** Record excerpts **
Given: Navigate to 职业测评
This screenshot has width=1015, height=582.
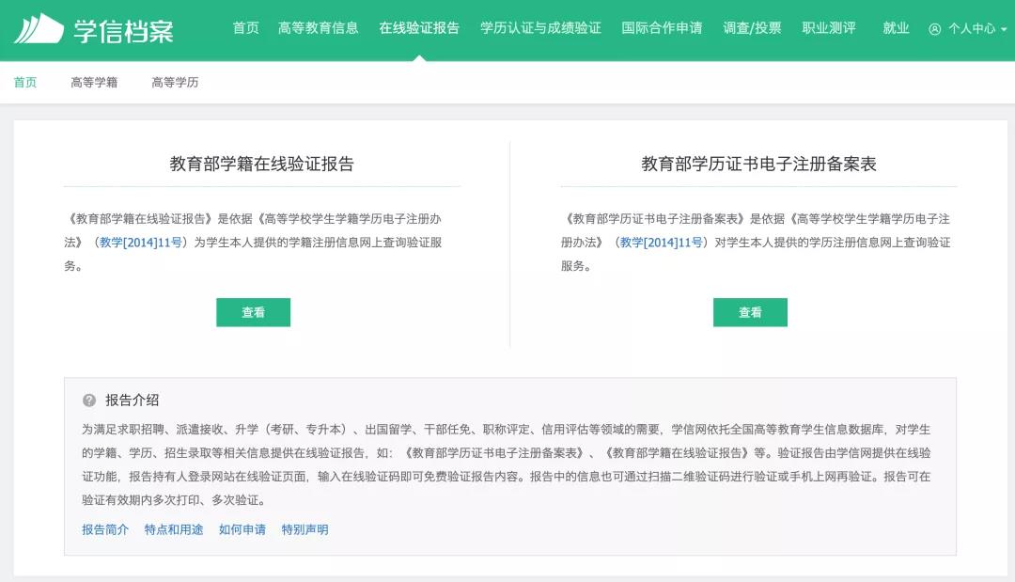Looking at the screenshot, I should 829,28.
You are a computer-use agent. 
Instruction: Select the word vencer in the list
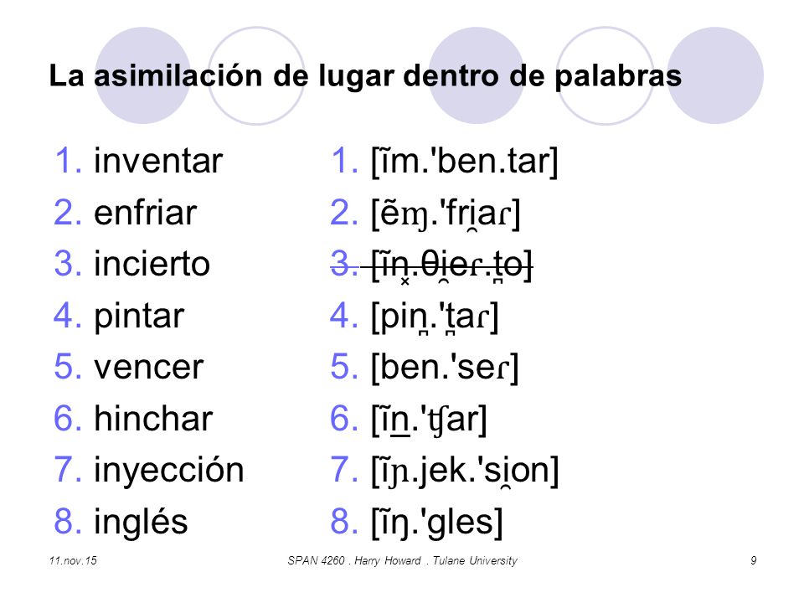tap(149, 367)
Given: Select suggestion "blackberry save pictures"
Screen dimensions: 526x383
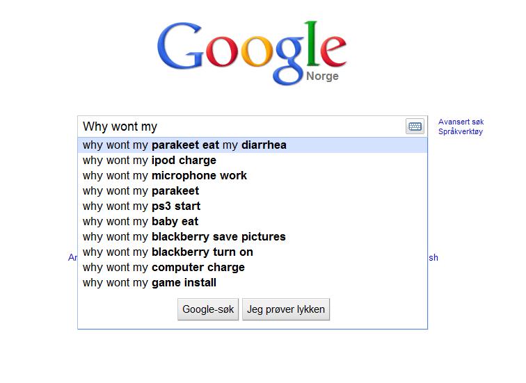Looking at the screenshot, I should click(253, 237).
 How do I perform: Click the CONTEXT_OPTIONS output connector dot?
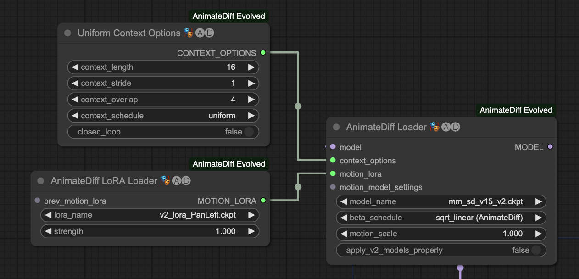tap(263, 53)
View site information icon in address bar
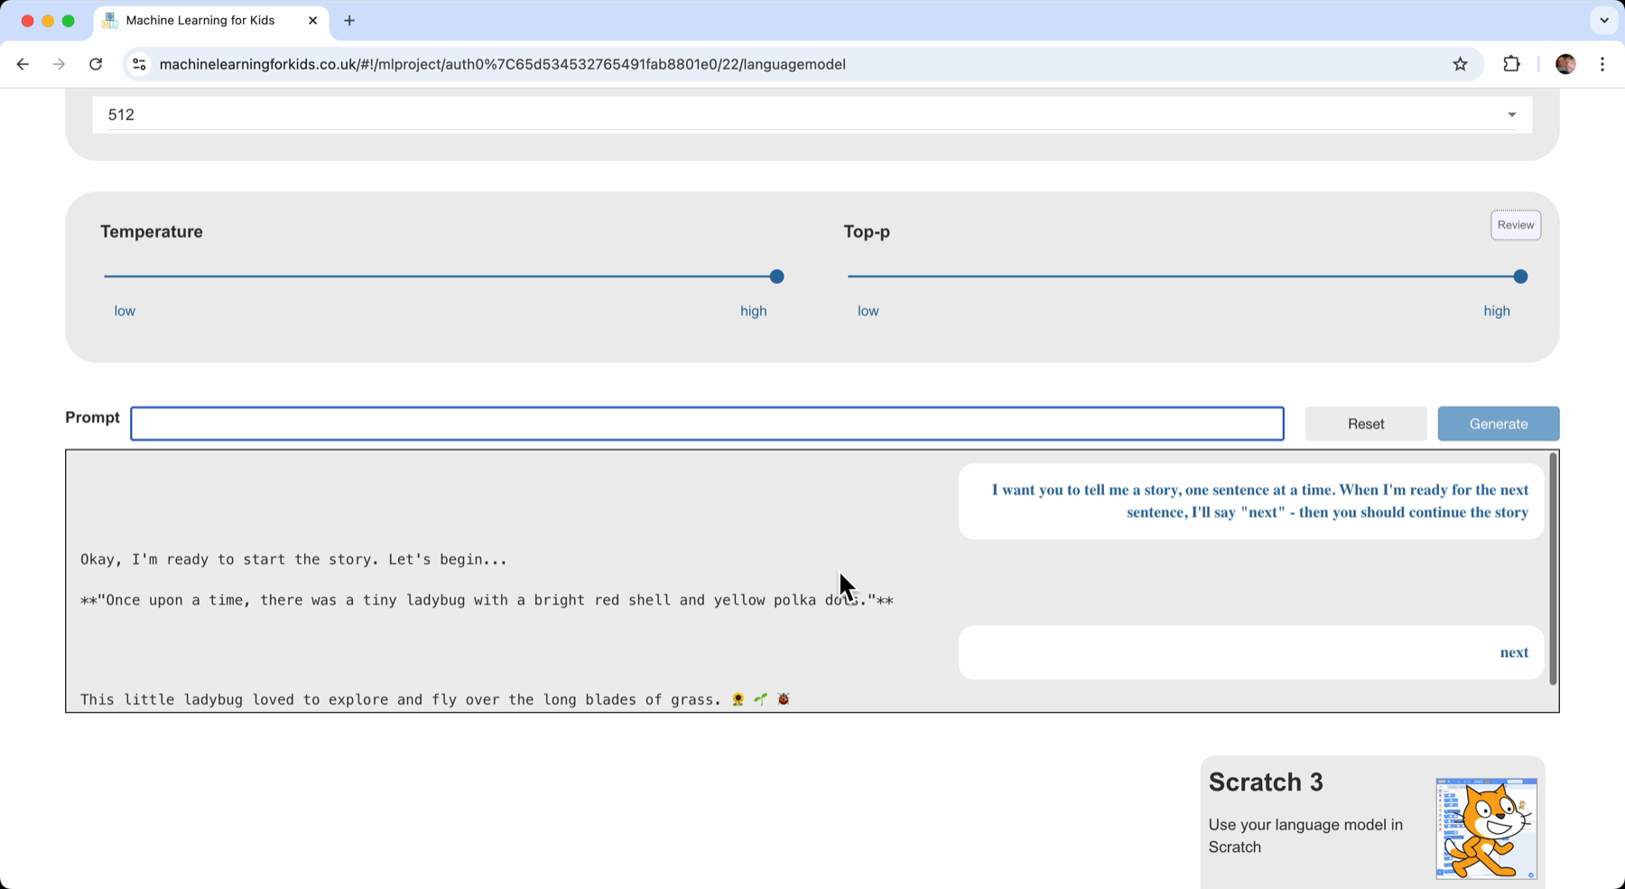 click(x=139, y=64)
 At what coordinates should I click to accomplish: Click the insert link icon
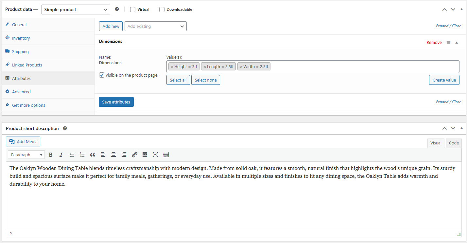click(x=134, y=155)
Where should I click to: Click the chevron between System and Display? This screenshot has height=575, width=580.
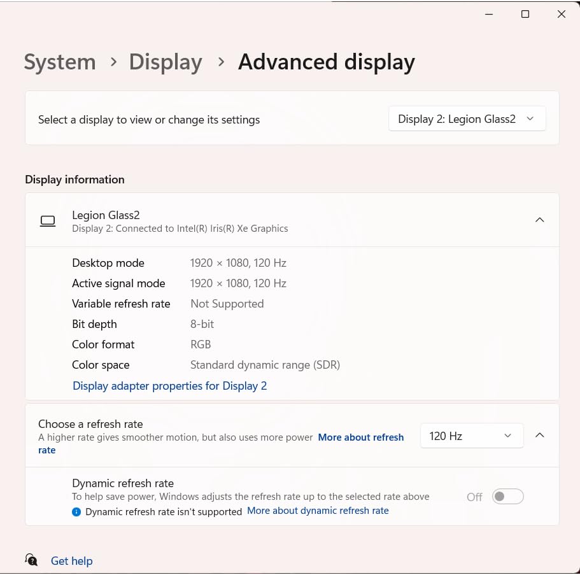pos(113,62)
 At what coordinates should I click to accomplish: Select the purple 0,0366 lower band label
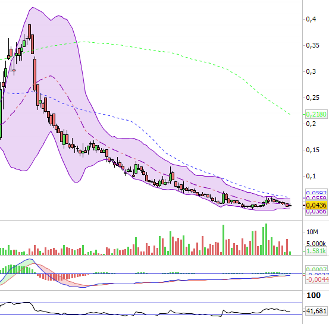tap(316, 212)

---

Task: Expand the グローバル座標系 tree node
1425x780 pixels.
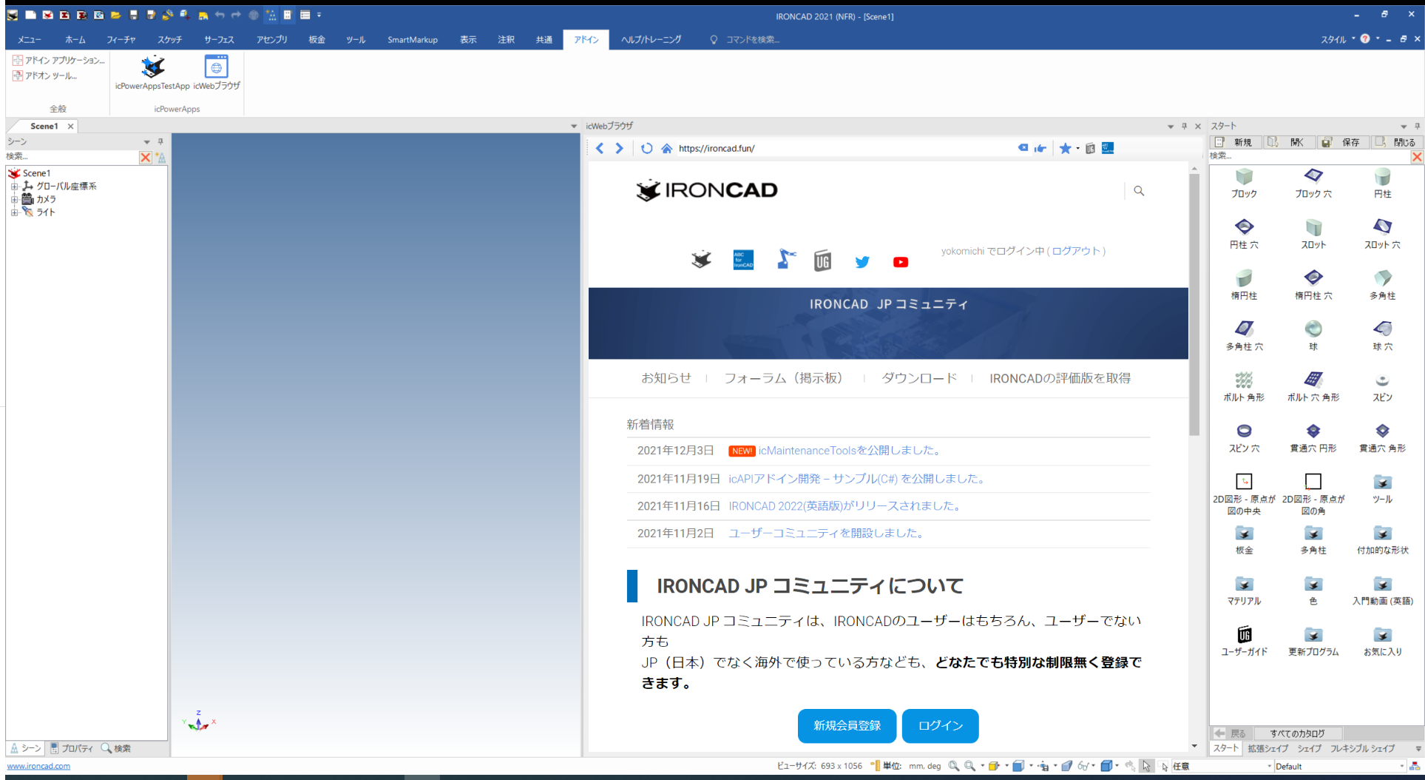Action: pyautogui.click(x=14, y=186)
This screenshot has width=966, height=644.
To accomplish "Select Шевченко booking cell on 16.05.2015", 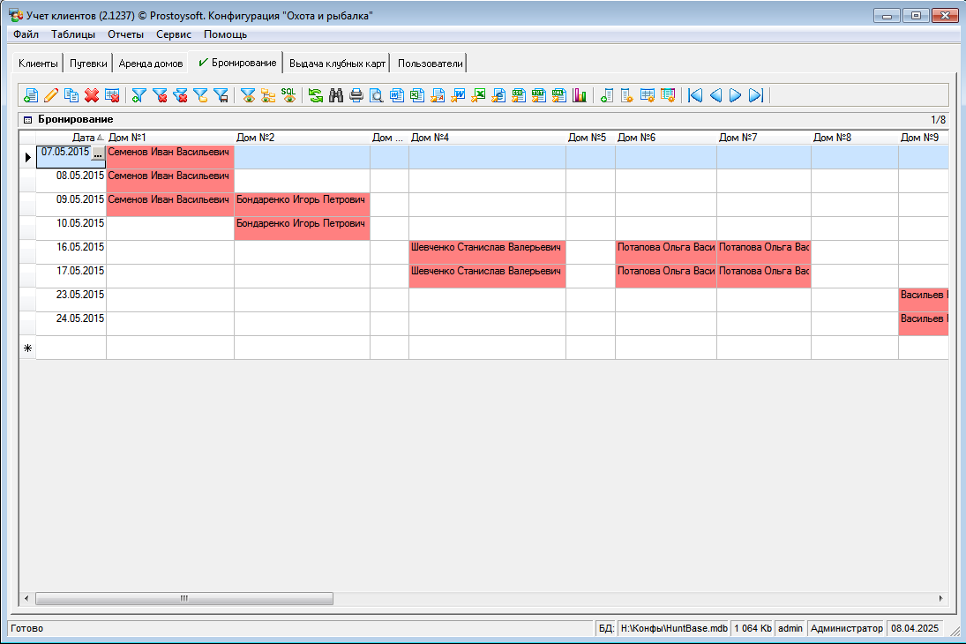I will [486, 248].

==

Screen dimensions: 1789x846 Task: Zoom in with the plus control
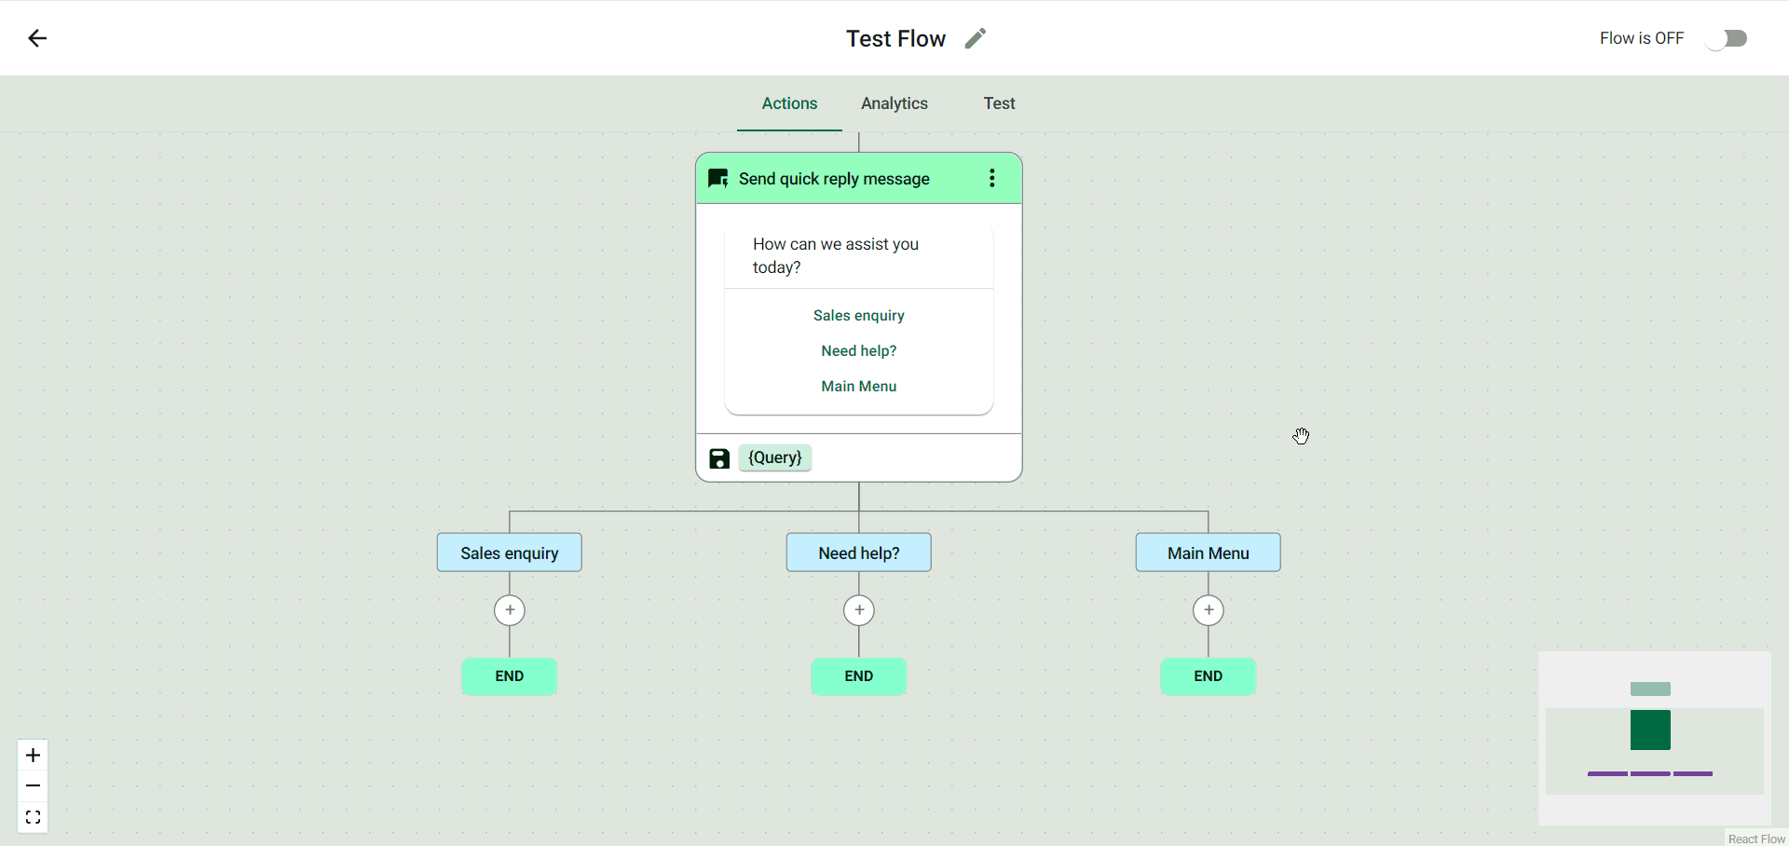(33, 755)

** Exercise **
Beginning with the line above that contains "Given: Navigate to 职业测评" and ending with the line that contains "Given: Select suggestion", quote each line exactly, keeping out the pictures.

** Problem solution **
Given: Navigate to 职业测评
This screenshot has width=1015, height=582.
Looking at the screenshot, I should 829,28.
You are a computer-use agent. 
Instruction: Select the word vencer in the list
tap(149, 367)
Given: Select suggestion "blackberry save pictures"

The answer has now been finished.